In the following code, why does s1.printVal
causes a dangling pointer error? Isn't the s1
object, i.e. its pointer, still accessible until it's destroyed?
class Sample
{
public:
int *ptr;
Sample(int i)
{
ptr = new int(i);
}
~Sample()
{
delete ptr;
}
void PrintVal()
{
cout << "The value is " << *ptr;
}
};
void SomeFunc(Sample x)
{
cout << "Say i am in someFunc " << endl;
}
int main()
{
Sample s1 = 10;
SomeFunc(s1);
s1.PrintVal(); // dangling pointer
}
The problem here is the copy that is done for argument of the SomeFunc()
. That copy de-allocates your pointer when destroyed. You need to also implement a copy constructor, and copy assignment operator. See rule of three.
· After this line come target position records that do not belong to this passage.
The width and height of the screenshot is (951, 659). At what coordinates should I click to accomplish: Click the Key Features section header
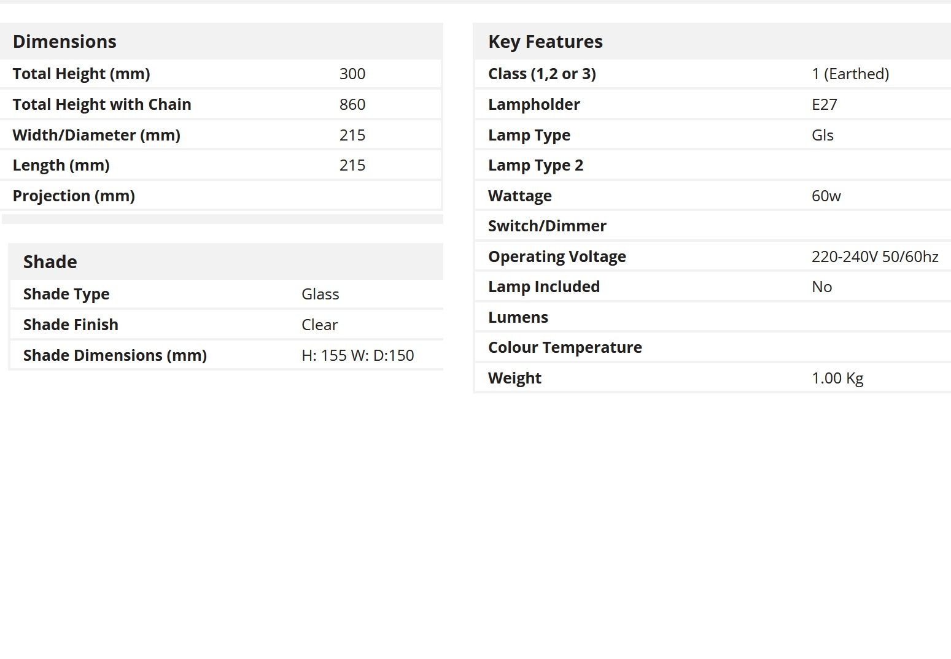(x=545, y=42)
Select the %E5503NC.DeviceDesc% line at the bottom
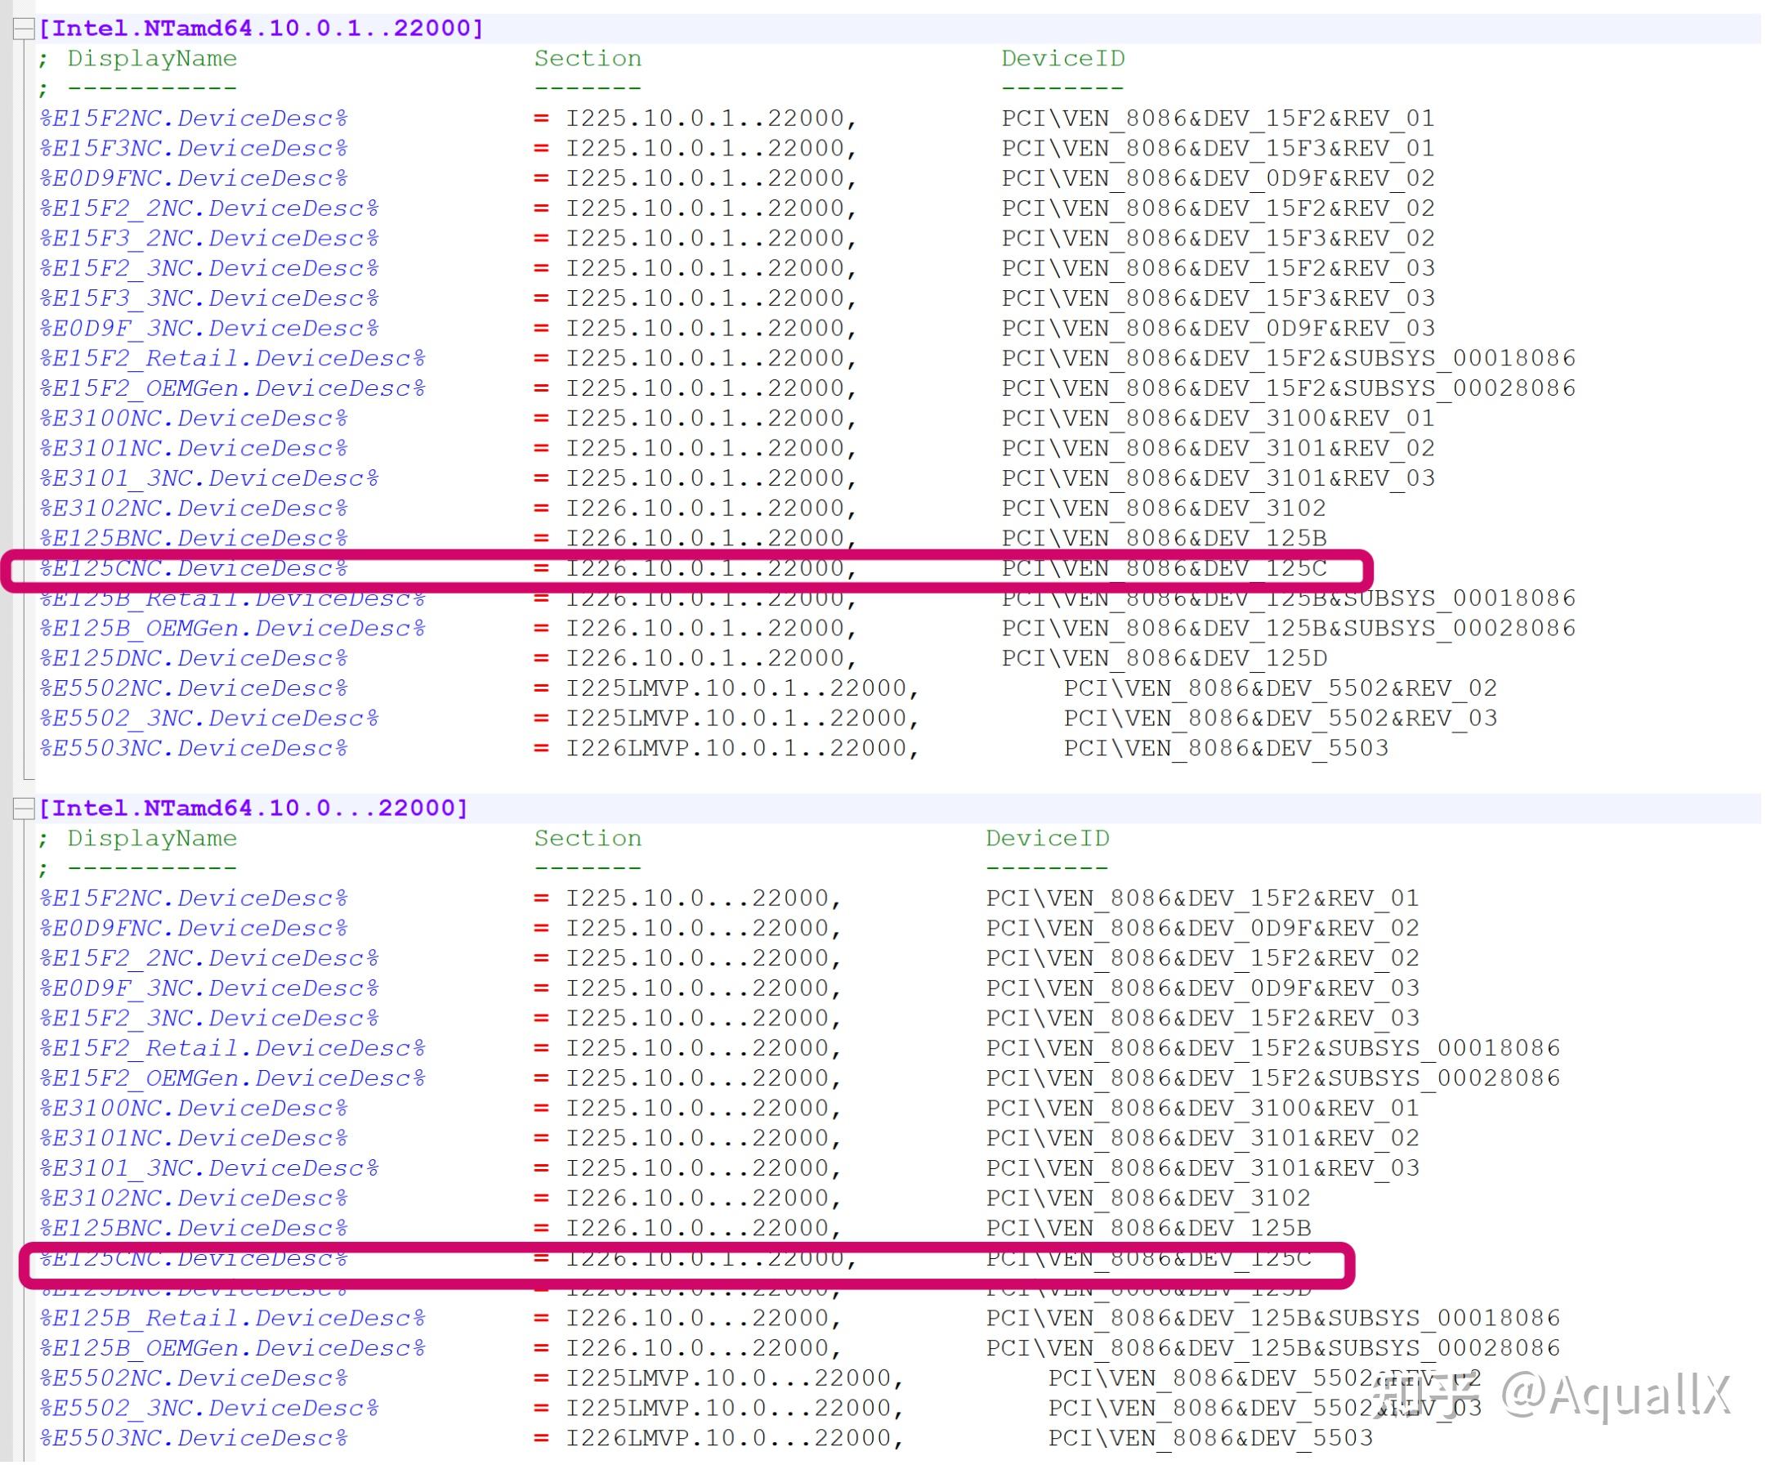Viewport: 1775px width, 1474px height. click(194, 1438)
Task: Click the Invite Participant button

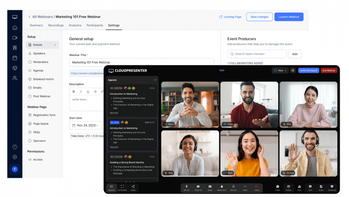Action: click(x=309, y=71)
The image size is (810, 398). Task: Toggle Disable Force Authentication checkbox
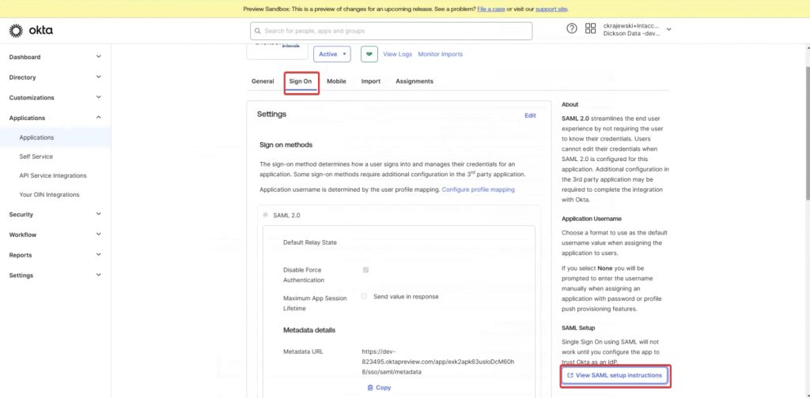click(365, 270)
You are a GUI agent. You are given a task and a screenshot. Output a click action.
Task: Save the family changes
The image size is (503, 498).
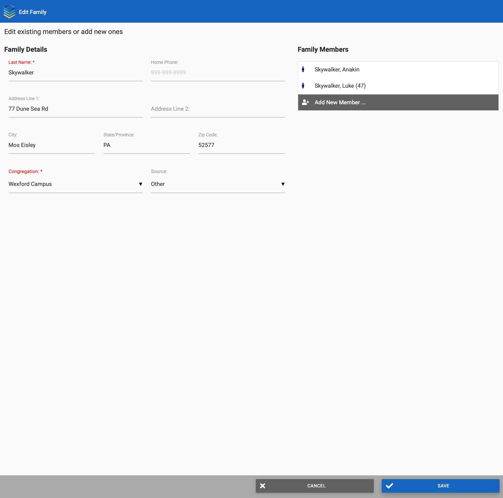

Here's "expanded" pseudo-code, i.e. what the compiler does for you in the main()
function:
// main
addr0 = grab_stack_space( sizeof( Sample )); // alloc stack space for s1
Sample::ctor( addr0, 10 ); // call ctor of Sample
addr1 = grab_stack_space( sizeof( Sample )); // alloc stack for argument
Sample::ctor( addr1, addr0 ); // call COPY-ctor of Sample
SomeFunc( addr1 ); // call SomeFunc
Sample::dtor( addr1 ); // XXX: destruct the copy
free_stack_space( addr1, sizeof( Sample )); // free stack taken by copy
Sample::PrintVal( addr0 ); // call member func on s1
Sample::dtor( addr0 ); // destruct s1
free_stack_space( addr0, sizeof( Sample )); // YYY: free stack taken by s1
This is not the exact representation, but a conceptual explanation. It just helps to think in terms of what compiler has to do with your code.
The pointer member of Sample
is delete
-ed at the step marked with XXX
, and then delete
-ed again at the step YYY
.